> TASK ITEM
Sort through the listing below and keep each line with the word "Seguir". Copy those.

> ENTRIES PROVIDED
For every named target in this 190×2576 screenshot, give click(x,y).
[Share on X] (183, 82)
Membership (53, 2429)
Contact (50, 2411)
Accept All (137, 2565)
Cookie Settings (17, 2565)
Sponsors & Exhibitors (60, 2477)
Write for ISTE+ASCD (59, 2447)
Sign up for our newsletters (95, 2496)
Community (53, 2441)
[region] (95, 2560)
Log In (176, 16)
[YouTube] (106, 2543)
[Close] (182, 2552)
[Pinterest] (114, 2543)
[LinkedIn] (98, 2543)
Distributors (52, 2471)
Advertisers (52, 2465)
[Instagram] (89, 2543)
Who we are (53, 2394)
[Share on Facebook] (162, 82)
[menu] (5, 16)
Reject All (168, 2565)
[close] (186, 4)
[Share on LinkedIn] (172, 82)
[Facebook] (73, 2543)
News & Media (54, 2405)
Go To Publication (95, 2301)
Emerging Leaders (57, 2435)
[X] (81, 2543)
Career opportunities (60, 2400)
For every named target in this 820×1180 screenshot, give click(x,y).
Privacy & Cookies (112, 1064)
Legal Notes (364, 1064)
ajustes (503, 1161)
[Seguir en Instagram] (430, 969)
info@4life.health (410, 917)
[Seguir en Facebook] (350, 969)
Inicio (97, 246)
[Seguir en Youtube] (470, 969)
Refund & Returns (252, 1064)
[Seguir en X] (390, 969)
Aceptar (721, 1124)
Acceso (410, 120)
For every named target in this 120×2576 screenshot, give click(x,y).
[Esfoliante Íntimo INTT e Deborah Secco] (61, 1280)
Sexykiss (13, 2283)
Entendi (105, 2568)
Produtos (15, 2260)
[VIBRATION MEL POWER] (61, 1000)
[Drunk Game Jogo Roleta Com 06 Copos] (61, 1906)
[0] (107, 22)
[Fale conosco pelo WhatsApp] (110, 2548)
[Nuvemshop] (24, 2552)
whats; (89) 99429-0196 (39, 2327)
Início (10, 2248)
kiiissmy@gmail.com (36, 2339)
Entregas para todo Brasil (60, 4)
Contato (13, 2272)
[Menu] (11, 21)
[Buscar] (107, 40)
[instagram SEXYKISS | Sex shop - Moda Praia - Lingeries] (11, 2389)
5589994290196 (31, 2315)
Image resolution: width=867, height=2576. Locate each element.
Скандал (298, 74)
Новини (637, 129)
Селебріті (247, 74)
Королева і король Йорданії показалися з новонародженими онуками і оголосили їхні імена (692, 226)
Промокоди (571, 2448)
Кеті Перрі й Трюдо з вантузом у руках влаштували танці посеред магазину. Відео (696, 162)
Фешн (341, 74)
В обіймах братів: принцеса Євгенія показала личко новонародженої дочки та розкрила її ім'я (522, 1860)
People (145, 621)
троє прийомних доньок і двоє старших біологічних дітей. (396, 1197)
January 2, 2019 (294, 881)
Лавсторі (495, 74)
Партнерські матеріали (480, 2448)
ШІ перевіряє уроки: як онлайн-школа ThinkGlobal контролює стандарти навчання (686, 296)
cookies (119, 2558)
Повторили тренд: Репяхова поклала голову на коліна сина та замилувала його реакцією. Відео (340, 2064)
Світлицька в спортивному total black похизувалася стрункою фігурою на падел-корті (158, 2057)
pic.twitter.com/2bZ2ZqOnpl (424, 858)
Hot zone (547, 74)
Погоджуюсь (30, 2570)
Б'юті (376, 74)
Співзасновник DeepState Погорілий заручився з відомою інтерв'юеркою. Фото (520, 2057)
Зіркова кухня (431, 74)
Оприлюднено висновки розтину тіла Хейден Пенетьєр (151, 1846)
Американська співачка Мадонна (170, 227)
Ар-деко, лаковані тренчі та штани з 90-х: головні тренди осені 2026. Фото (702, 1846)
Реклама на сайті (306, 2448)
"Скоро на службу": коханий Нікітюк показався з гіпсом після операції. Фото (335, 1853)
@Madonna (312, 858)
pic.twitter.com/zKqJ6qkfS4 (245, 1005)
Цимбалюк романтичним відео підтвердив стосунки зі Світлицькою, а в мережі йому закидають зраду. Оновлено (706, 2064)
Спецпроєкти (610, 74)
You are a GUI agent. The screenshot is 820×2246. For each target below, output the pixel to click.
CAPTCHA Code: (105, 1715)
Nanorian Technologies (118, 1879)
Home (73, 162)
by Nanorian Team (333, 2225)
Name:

> EXERCISE OUTPUT
[Seguir en Instagram] (430, 969)
[Seguir en Facebook] (350, 969)
[Seguir en Youtube] (470, 969)
[Seguir en X] (390, 969)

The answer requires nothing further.